Il
y a cependant un domaine où la Commission
peut largement innover, celui de la dissuasion.
Mais la composition de cette Commission, pour ce
qui est des experts extérieurs, peut susciter
sur ce point quelques inquiétudes. Elle est,
sur le plan des idées stratégiques
(où les clivages dépassent ceux des
familles politiques), nettement moins diversifiée
que celle mise en place par le ministère
des affaires étrangères. L'horizon
- étroit - va des atlantistes traditionnels
aux partisans des thèses néoconservatrices
les plus radicales. Des experts stratégiques
pourtant proches de l'actuelle majorité politique,
mais s'inscrivant plus dans la tradition gaullo-mitterrandiste,
n'ont pas été retenus. Ceux qui l'ont
été étaient favorables, ouvertement
ou plus discrètement pour ceux qui vivent
de fonds publics, à la guerre d'Irak, même
s'ils ont désormais sur ce point une mémoire
défaillante. Nombre d'entre eux plaident
aujourd'hui pour la fermeté, y compris par
des moyens militaires, à l'égard de
l'Iran. Ils étaient également pour
la plupart, partisans du concept américain
de riposte graduée (acceptant que les armes
nucléaires soient considérées
comme des armes de combat), opposé au concept
français de dissuasion.
Ce
concept de dissuasion a été développé
bien après l'explosion d'Hiroshima. Ceci
explique qu'il y a toujours eu deux visions de l'arme
nucléaire. Pour les uns, c'est un outil militaire
parmi d'autres, même s'il a des caractéristiques
particulières. Elle peut donc contribuer
à la victoire militaire. Pour les autres,
c'est une arme avant tout politique. Son but n'est
pas de gagner les guerres, mais de les empêcher.

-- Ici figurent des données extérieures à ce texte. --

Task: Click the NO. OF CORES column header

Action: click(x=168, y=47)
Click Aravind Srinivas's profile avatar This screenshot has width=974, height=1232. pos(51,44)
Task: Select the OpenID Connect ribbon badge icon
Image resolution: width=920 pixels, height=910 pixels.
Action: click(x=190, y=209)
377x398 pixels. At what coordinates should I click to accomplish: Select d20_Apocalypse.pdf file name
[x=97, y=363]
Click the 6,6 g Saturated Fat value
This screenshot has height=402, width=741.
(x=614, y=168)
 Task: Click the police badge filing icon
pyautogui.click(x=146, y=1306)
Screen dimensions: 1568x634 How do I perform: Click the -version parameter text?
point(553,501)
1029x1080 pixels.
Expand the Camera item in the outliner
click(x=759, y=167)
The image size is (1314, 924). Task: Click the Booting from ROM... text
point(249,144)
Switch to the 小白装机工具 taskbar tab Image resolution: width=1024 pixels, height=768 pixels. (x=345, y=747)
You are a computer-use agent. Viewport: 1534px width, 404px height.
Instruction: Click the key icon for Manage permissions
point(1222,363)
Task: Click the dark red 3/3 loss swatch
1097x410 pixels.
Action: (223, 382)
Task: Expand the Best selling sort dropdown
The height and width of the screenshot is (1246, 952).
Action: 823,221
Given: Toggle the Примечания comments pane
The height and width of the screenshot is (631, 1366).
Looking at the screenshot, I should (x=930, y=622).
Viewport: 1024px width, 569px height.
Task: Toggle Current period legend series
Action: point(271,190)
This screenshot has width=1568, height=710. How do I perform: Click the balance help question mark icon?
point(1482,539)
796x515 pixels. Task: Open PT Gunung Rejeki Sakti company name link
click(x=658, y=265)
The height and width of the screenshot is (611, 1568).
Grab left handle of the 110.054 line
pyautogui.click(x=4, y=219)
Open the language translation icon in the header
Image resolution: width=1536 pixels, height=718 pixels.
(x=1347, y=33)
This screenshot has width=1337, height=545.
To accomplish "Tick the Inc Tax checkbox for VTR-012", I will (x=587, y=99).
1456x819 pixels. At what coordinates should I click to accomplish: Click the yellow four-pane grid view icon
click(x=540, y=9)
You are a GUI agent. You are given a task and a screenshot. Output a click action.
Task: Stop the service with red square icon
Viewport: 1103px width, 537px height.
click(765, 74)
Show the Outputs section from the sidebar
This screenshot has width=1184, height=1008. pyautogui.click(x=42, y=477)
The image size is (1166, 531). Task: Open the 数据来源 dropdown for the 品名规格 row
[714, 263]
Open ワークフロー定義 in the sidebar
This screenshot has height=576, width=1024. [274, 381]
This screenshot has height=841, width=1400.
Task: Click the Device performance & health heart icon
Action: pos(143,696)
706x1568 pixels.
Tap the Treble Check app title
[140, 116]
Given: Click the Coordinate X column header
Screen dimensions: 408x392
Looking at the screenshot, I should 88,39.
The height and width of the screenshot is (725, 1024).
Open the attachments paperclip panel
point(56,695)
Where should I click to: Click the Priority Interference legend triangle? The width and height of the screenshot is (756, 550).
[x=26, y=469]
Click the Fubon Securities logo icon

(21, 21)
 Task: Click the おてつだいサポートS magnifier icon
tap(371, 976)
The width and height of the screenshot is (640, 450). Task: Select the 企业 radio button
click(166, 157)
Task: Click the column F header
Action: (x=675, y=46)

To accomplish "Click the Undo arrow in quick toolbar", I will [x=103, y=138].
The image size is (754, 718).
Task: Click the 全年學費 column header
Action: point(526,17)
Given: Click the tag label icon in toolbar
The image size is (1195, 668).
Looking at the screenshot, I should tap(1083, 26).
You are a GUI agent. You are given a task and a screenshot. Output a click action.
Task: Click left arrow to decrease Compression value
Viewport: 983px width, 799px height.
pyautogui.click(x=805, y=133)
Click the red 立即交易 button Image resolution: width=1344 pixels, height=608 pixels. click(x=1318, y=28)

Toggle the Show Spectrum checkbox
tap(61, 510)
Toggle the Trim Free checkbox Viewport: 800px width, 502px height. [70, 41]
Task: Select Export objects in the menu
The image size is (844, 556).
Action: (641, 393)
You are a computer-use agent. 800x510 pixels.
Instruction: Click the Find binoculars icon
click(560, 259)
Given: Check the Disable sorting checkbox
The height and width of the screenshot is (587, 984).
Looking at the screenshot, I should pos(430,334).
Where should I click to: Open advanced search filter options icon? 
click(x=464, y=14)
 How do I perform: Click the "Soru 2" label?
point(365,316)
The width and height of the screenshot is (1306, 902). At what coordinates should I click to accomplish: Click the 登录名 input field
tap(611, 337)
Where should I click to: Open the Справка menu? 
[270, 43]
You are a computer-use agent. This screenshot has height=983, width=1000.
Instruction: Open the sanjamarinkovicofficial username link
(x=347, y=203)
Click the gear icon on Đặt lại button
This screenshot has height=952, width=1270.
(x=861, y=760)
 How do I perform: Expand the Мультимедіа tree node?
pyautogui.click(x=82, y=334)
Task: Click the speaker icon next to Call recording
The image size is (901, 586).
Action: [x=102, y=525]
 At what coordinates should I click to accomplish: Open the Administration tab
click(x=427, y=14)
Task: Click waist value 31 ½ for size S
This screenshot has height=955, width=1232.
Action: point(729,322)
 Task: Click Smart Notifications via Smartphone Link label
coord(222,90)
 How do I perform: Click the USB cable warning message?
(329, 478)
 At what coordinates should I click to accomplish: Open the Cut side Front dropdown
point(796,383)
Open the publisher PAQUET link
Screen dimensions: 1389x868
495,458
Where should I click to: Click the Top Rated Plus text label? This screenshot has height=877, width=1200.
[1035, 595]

En France, la vision politique de l'arme stratégique
a toujours prévalu, non sans difficultés.
Nécessité a fait vertu car la France
n'avait pas les moyens de suivre la course aux armements.
Au début des années 90, la plupart
des experts membres de cette commission plaidaient
déjà pour une "adaptation"
de la théorie française, remplaçant
le concept du faible au fort par celui du fort au
fou, prévoyant là encore que des armes
nucléaires puissent être utilisées
de façon sélective et "décapitante".
C'est ce qu'a d'ailleurs failli proposer le Livre
blanc de 1994, avant que François Mitterrand
n'y oppose un ferme veto. On peut penser qu'une
nouvelle tentative va être lancée toujours
avec les mêmes "nouveaux" arguments.
Ces
tentatives pour donner un caractère opérationnel
à notre arsenal nucléaire ont été
nombreuses mais jusqu'ici infructueuses. Gageons
que la rédaction du Livre blanc va être
l'occasion d'une nouvelle tentative. Elle sera,
comme les précédentes, accompagnée
d'arguments d'apparent bon sens. Sous couvert de
modernité, on resservira des arguments utilisés
depuis des décennies. Du type " il ne
faut pas se laisser enfermer dans le tout ou rien
", " il faut donner une gamme plus complète
de choix possibles aux décideurs politiques
", ou encore " il s'agit de se prémunir
contre de nouveaux acteurs qui ne partagent pas
notre rationalité ". Mais ces habillages
théoriques n'ont d'autres fonction que de
permettre la mise au point d'armes nucléaires
destinées à être employées
militairement.
Il
convient d'ailleurs de s'interroger sur la finalité
du Laser Megajoule. N'est-il pas le moyen de mettre
au point des armes nucléaires dites "
chirurgicales " et dont l'emploi serait aussi
plus aisé ?
Le
glissement vers une doctrine nucléaire prévoyant
l'emploi des armes nucléaires serait contraire
à la sécurité collective. Elle
le serait également aux intérêts
français en délégitimant sa
force de dissuasion. Cela mérite pour le
moins un débat ouvert, transparent et contradictoire.